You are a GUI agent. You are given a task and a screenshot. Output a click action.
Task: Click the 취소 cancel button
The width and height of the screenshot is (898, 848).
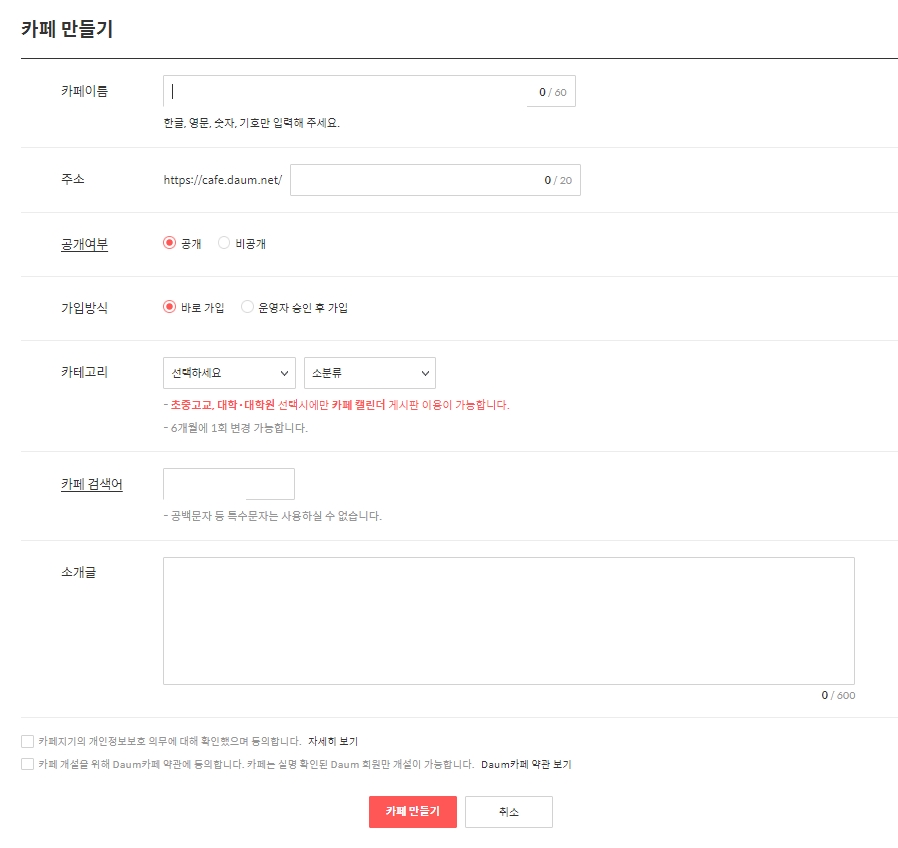point(509,812)
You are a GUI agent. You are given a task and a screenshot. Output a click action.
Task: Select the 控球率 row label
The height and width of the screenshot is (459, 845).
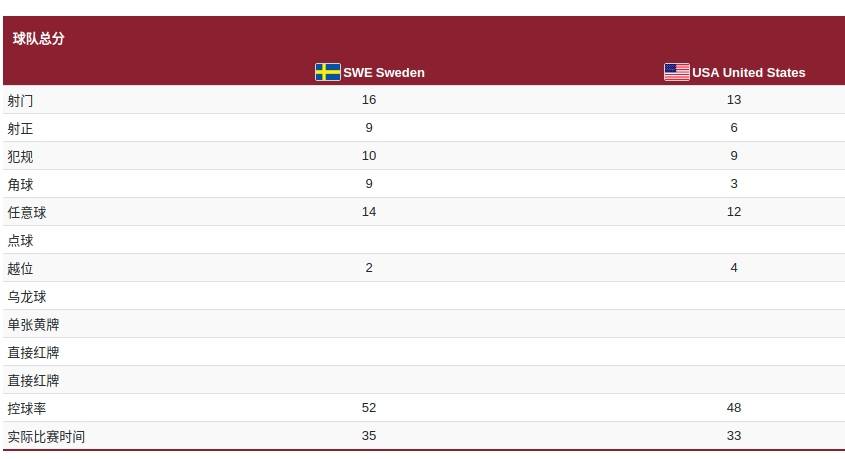coord(27,408)
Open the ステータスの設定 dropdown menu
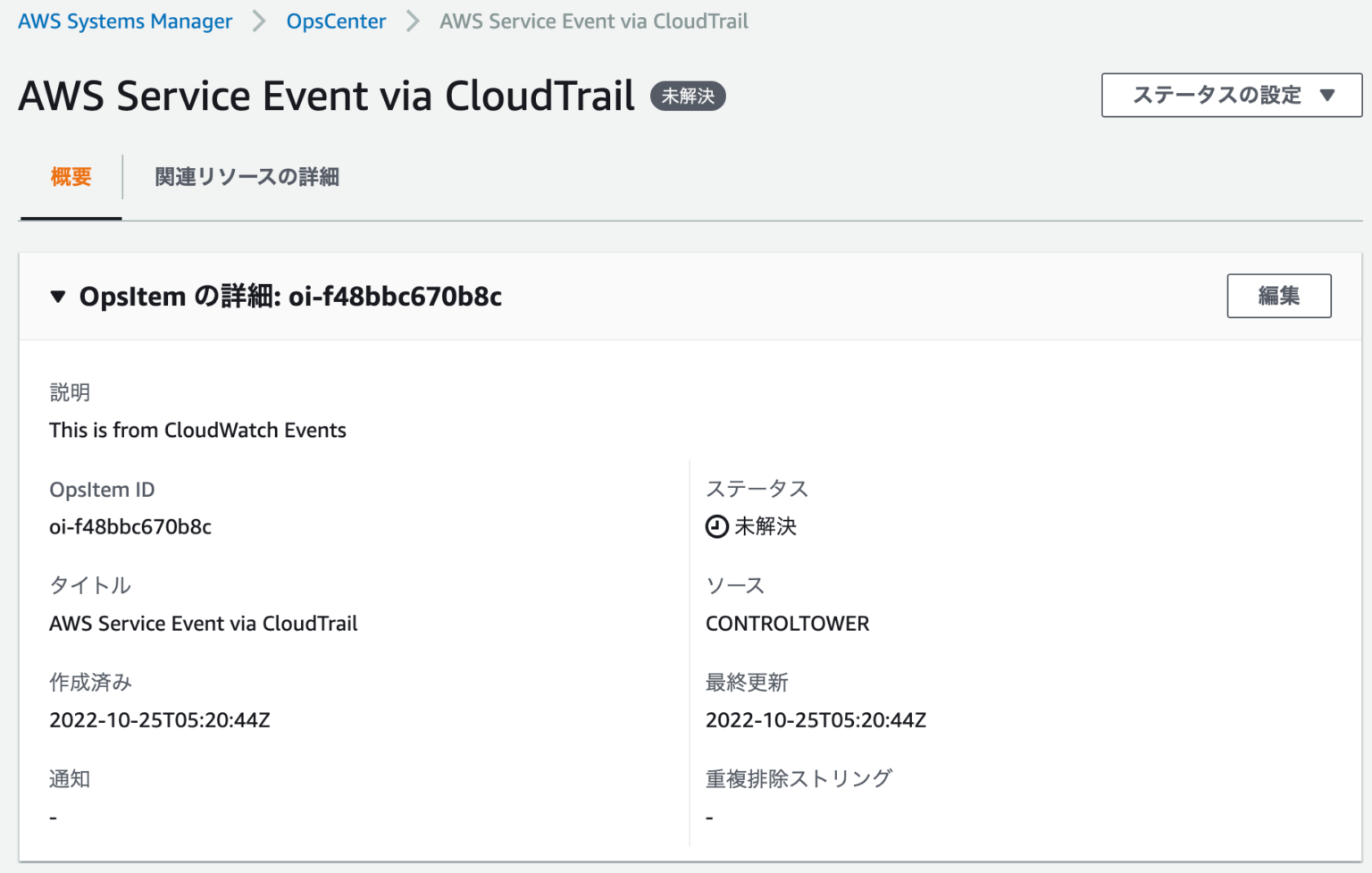 coord(1230,95)
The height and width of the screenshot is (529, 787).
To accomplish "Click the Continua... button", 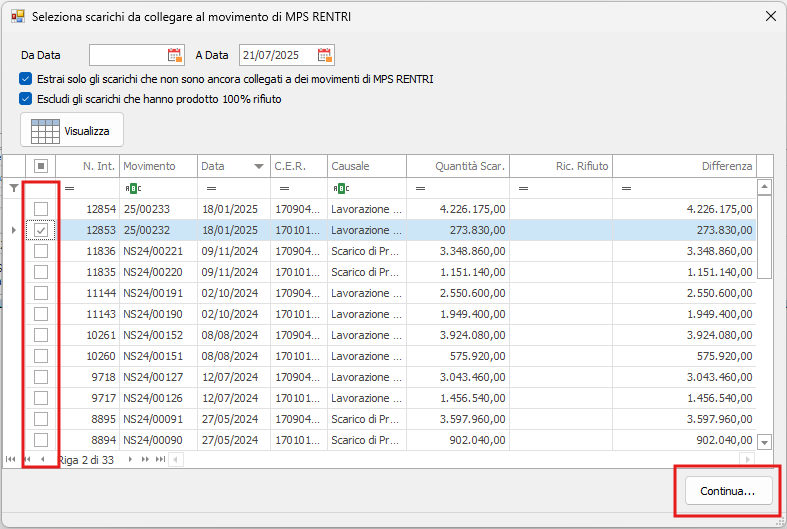I will coord(727,491).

+--

# REQUIRED ACTION
Write out exactly and only the lines that run from the start of the data above through the line containing "Task: Select the 控球率 row label", leaving the pictures out.

# ANSWER SECTION
You are a GUI agent. You are given a task and a screenshot. Output a click action.
Task: Click the 취소 cancel button
The width and height of the screenshot is (898, 848).
point(509,812)
You are a GUI agent. You are given a task and a screenshot. Output a click action.
Task: Select the 控球率 row label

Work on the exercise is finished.